* [What is expected]:
Beginning with the line that contains "The height and", restate each line below through the final one exactly, and exclude the pictures.

=== Begin Enclosure ===

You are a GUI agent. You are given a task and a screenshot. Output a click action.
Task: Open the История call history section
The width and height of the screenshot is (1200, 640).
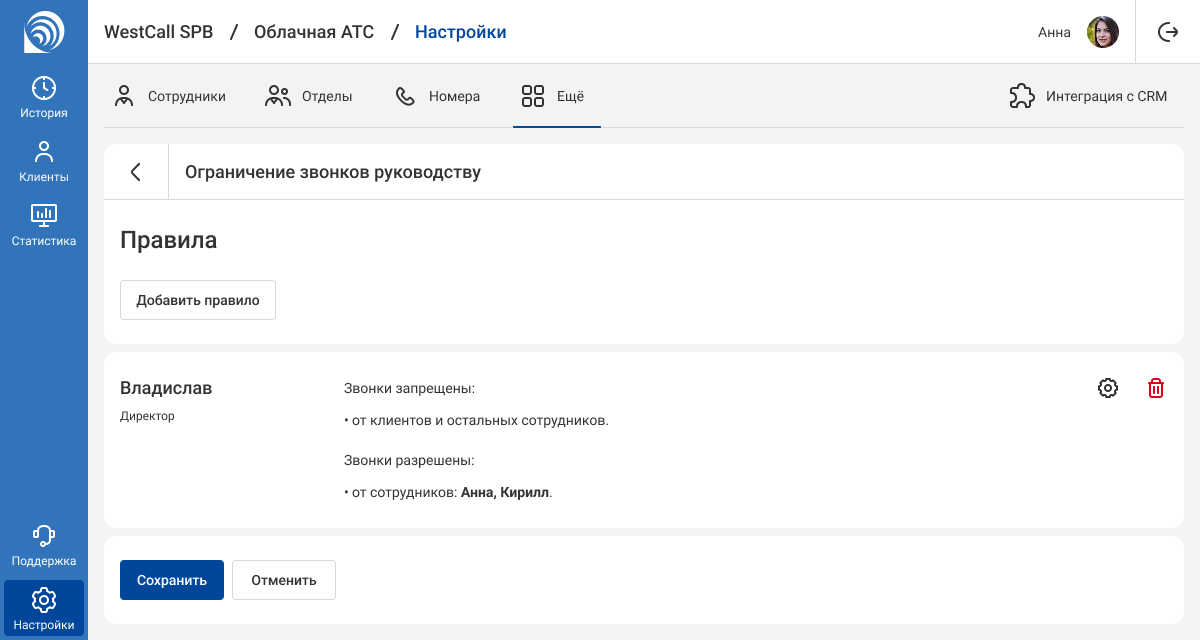[44, 98]
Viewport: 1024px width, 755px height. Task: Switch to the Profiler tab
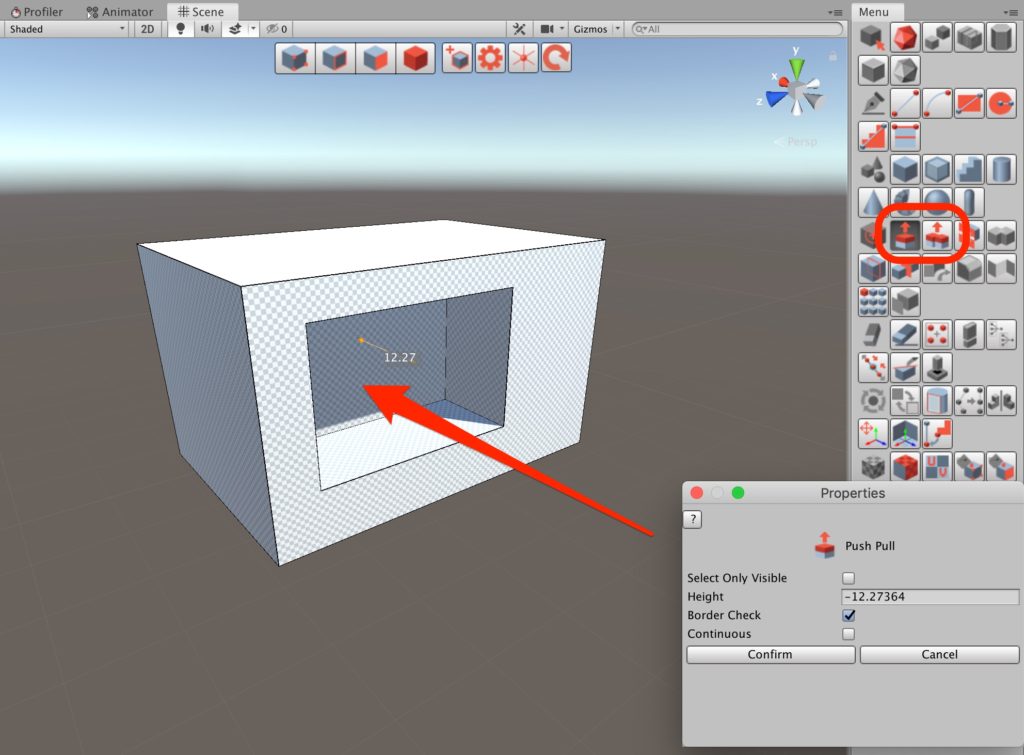coord(37,12)
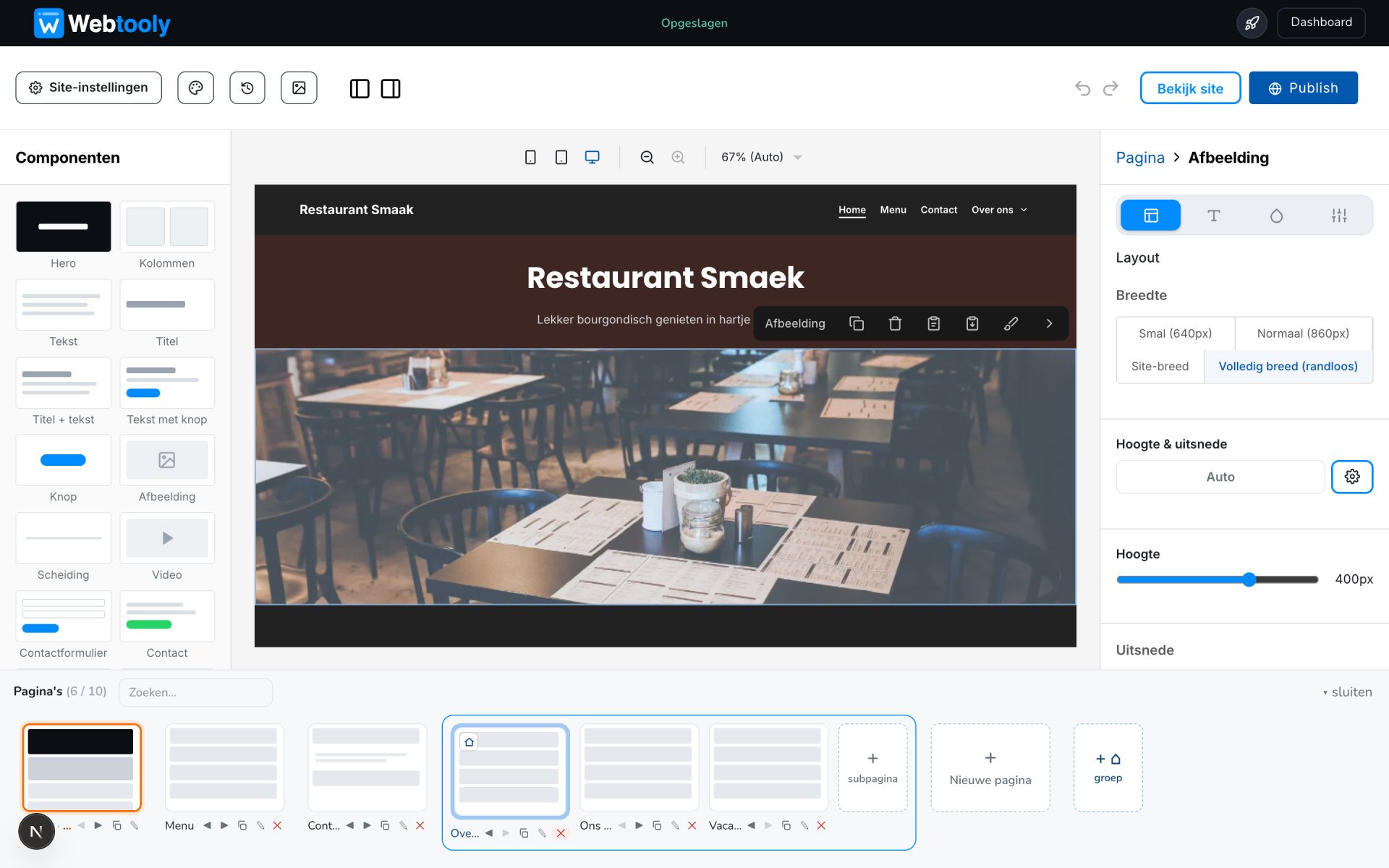This screenshot has height=868, width=1389.
Task: Open the media library image icon
Action: pos(299,88)
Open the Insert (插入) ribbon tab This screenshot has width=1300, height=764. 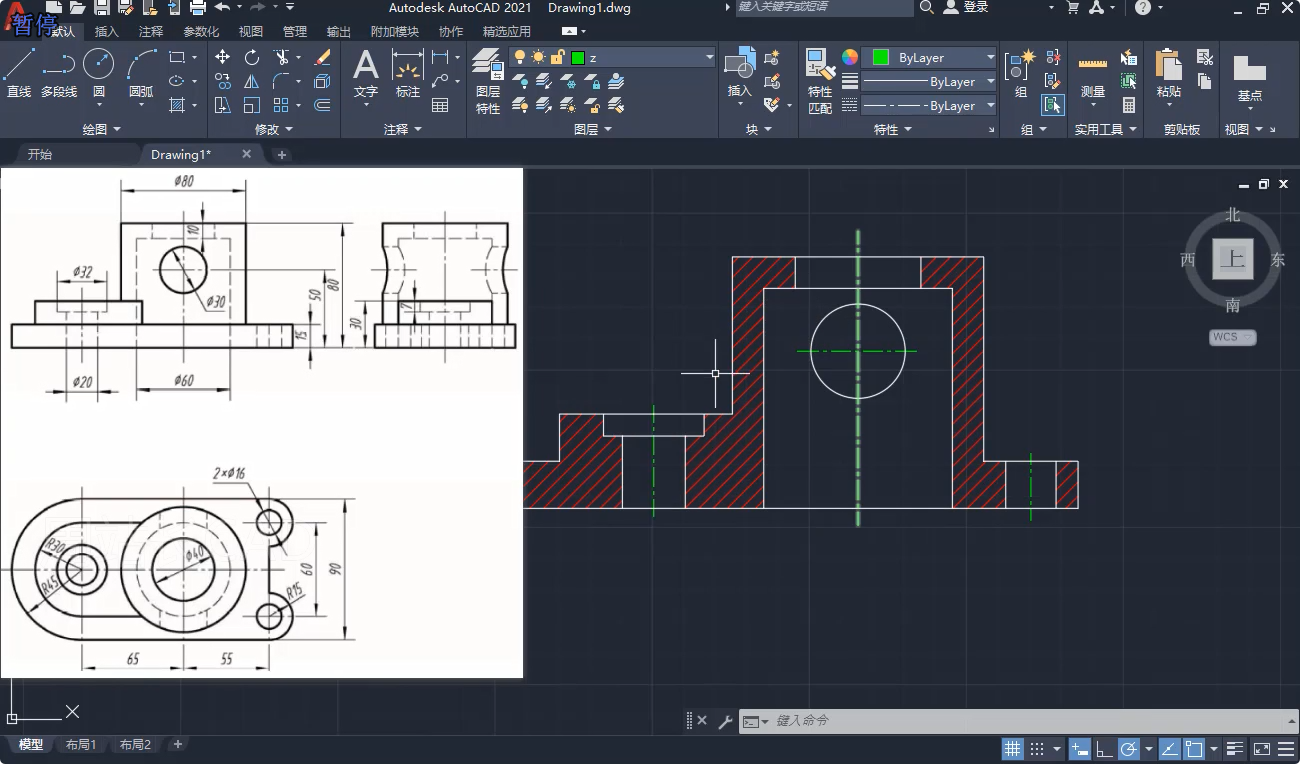106,32
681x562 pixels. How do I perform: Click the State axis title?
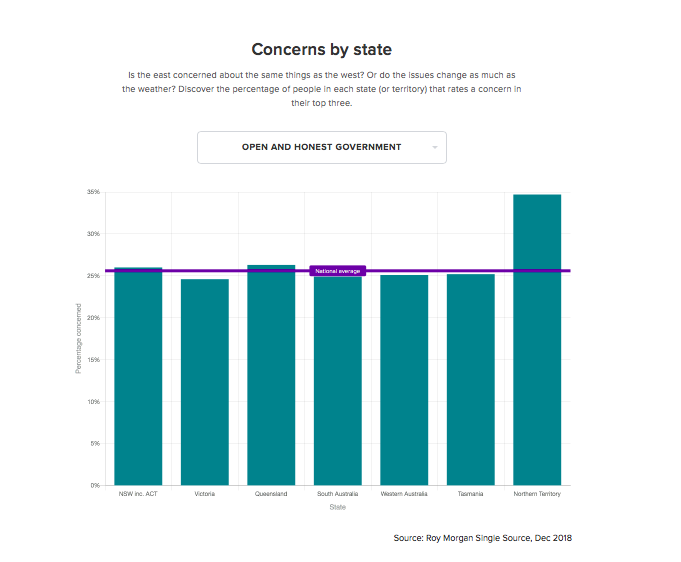[338, 507]
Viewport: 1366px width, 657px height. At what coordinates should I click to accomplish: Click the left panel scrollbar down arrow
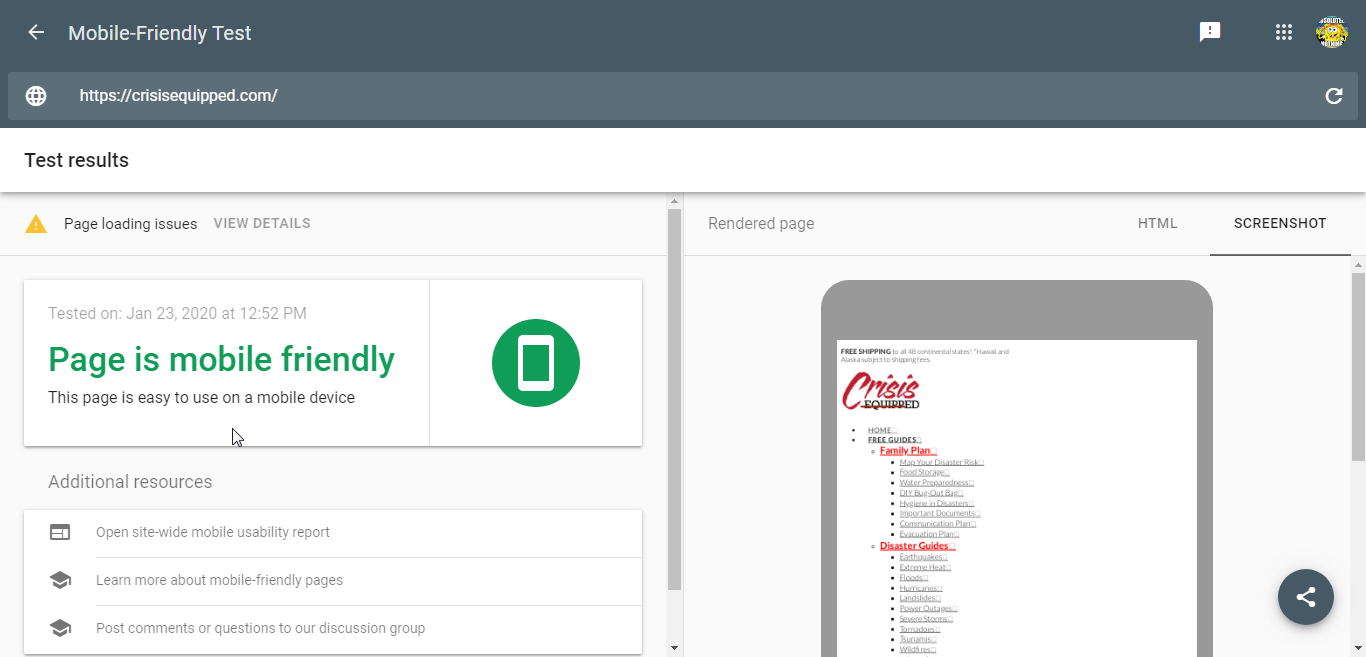pos(674,648)
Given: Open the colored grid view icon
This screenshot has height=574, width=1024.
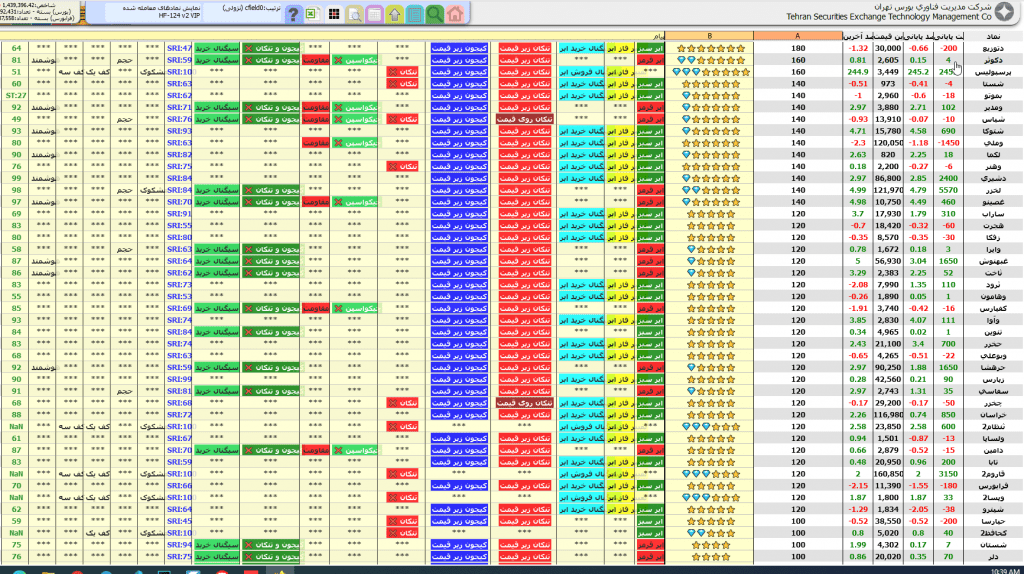Looking at the screenshot, I should [334, 14].
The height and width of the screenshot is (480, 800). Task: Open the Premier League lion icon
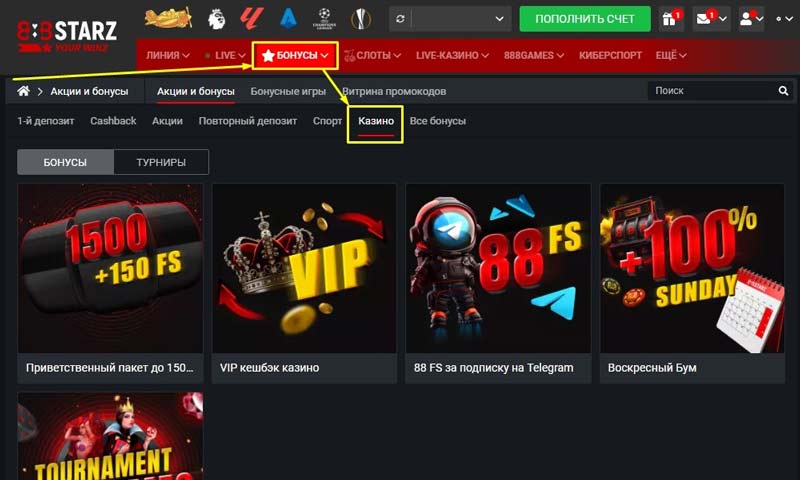[216, 19]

=== End Enclosure ===

* [Worked solution]:
The height and width of the screenshot is (480, 800). Task: Open the Premier League lion icon
[216, 19]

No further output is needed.